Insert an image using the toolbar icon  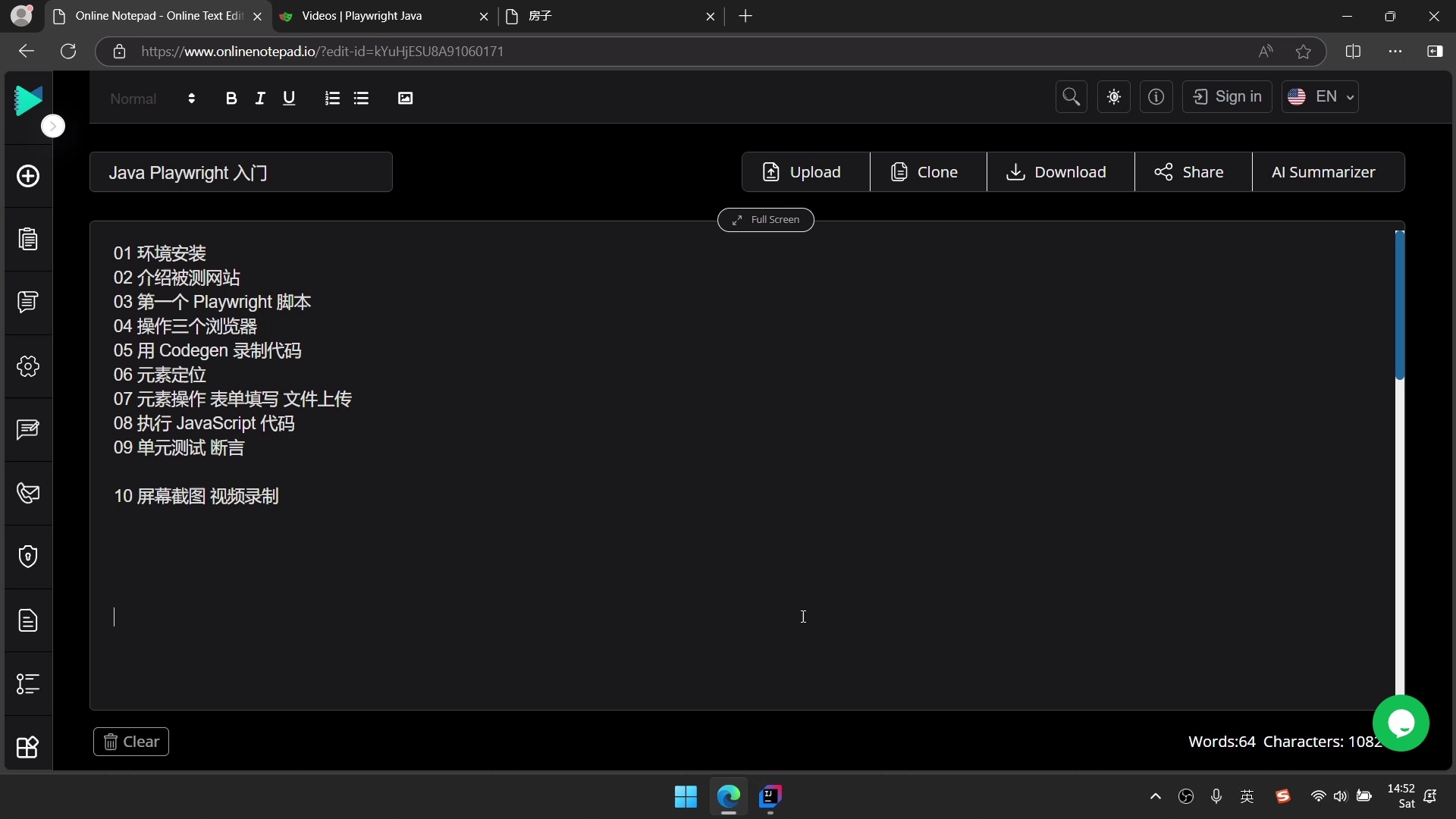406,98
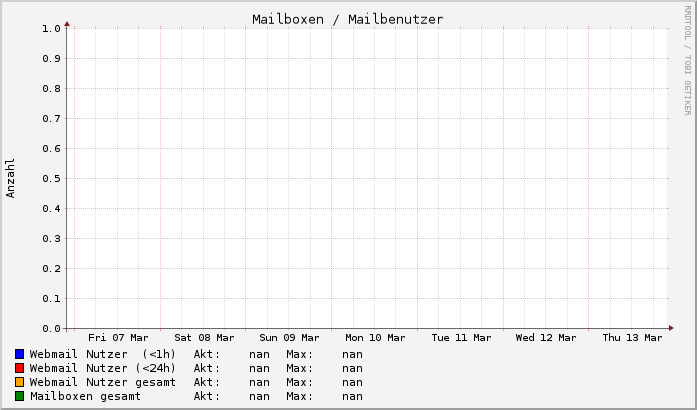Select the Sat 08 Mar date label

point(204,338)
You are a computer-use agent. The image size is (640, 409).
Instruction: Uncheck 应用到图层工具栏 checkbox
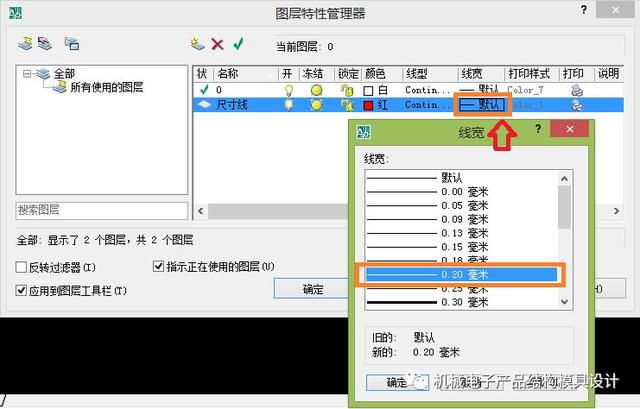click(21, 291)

OBJECTIVE => Output the lines from the one containing "You are a computer-use" through the end of the items, both included, as a numbered list. Omit blank lines and the pictures.

OUTPUT =>
1. You are a computer-use agent. The image size is (640, 409).
2. Instruction: Uncheck 应用到图层工具栏 checkbox
3. click(21, 291)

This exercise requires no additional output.